According to a report by The Telegraph it happened, and many more are about to come.
Nigel Shepherd, a partner at the family law firm Mills & Reeve, revealed that a married woman had contacted after discovering her partner's details among the millions of leaked accounts.
He told The Times: "If someone finds out if their partner is set up on a site which exists wholly for facilitating adultery, it's hardly surprising they are taking advice about it."
There have also been those who aren't so trigger-happy to give a lawyer a call. Instead, they have contacted Relate, a relationship counselling service.
Denise Knowles, a Relate counsellor, said the leak had brought up "lots of difficult emotions" for those affected. "Even if you haven't been directly affected, the coverage may have prompted you to start questioning your own relationship," she said.
It was also said in the report that the site might be facing tons of civil claims, which might cost them more than a billion pounds.
Luke Scanlon, technology lawyer at Pinsent Masons, said: "The interesting thing about this incident is that recent court decisions in the UK have been leaning towards the view that a claim can be brought when no financial loss occurs but where a person experiences distress as a result of a data breach.

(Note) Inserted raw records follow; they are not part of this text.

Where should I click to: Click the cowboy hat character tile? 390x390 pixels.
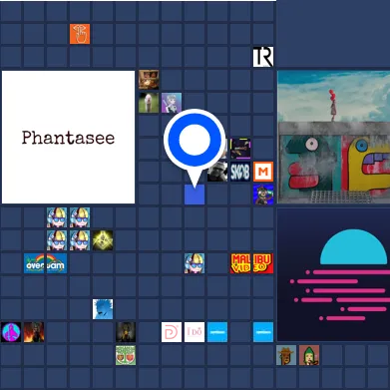(x=286, y=355)
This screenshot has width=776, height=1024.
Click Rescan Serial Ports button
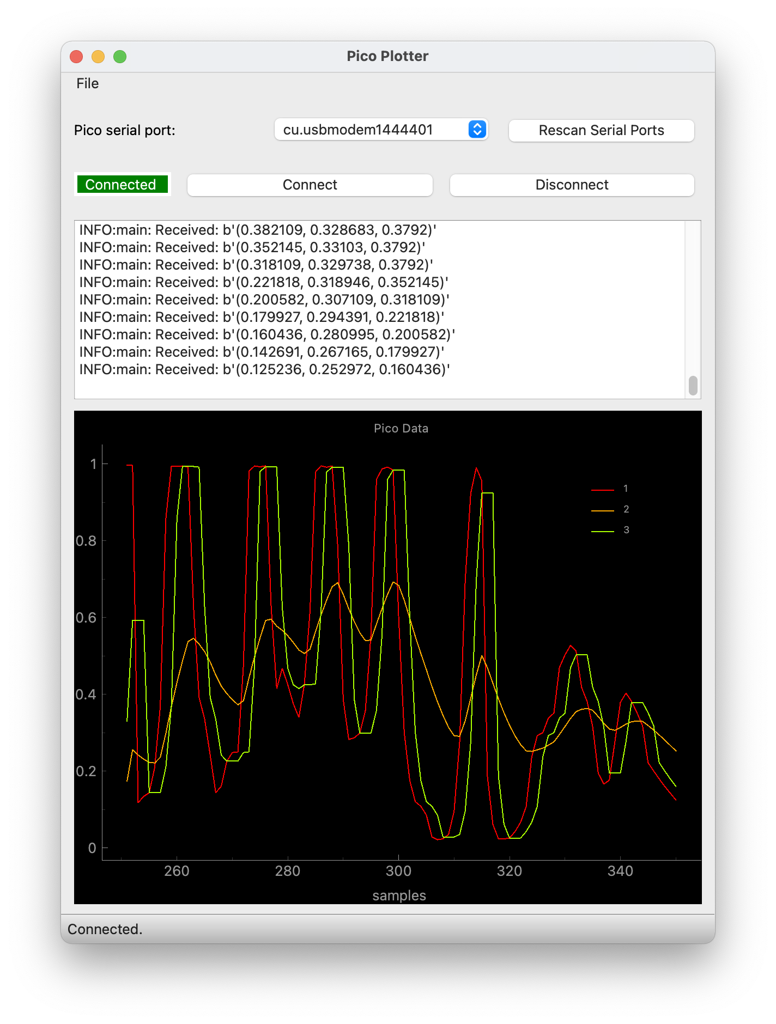point(601,131)
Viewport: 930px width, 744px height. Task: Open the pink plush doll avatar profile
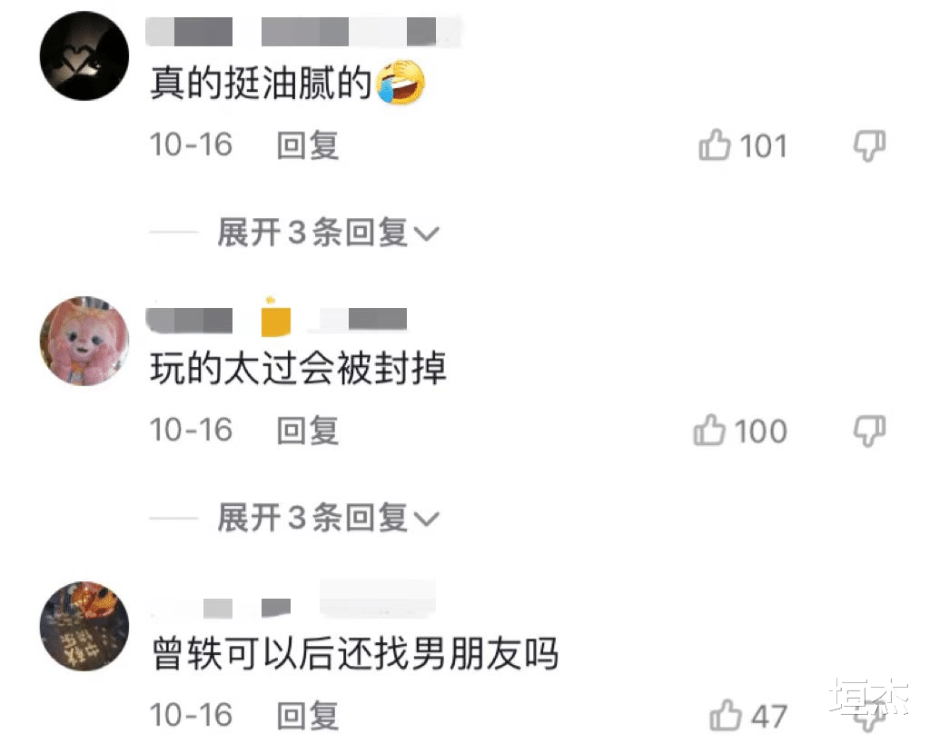[x=84, y=342]
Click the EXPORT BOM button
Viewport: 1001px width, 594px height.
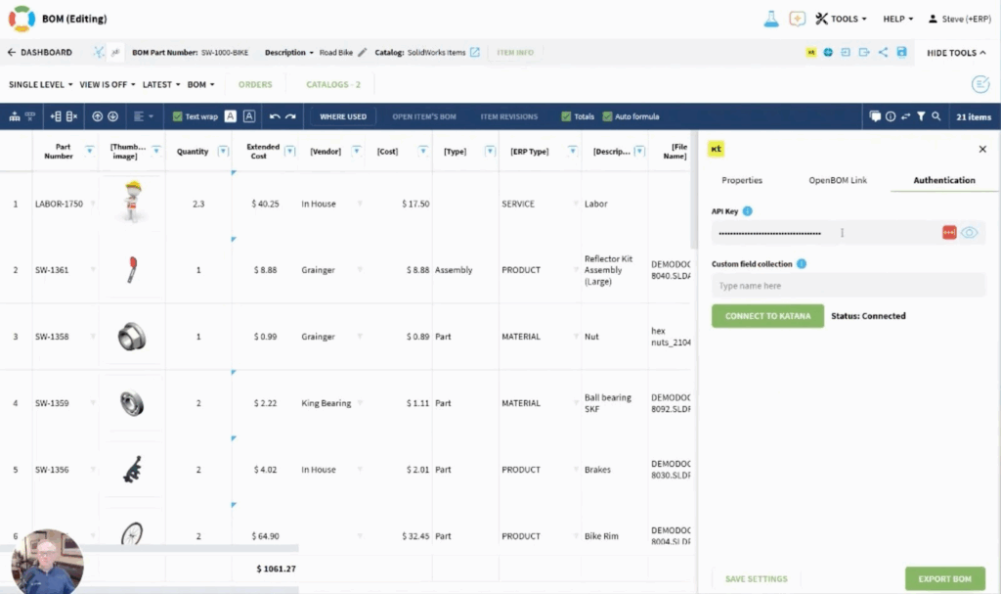[944, 578]
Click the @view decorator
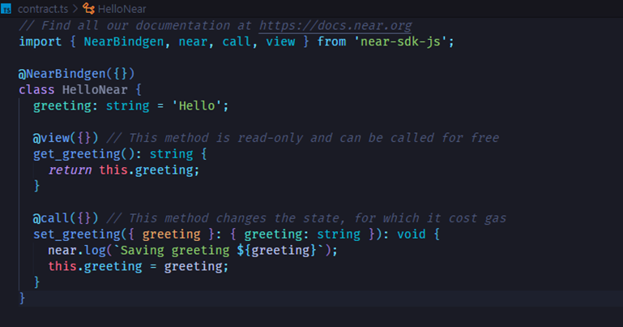This screenshot has width=623, height=327. click(51, 138)
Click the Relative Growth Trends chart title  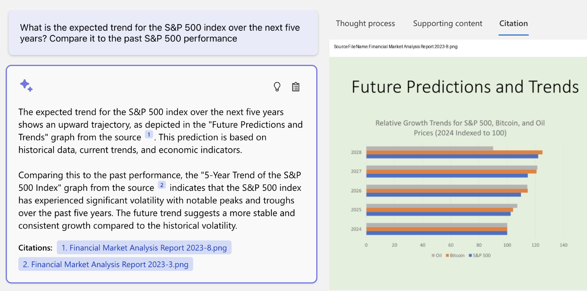459,128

"In the case of Ashley Madison, which is reported has 1.2 million subscribers in the UK alone, if each were to try to claim for £1000 in compensation Ashley Madison could see itself incurring costs of up to £1.2 billion. Even if claims for distress in this case are modest, the sheer volume of data breached and individuals affected in this attack could have a critical impact on the company.
"This event reinforces the need for businesses to not just think about what is mandatory by law in information security, but what is best practice.”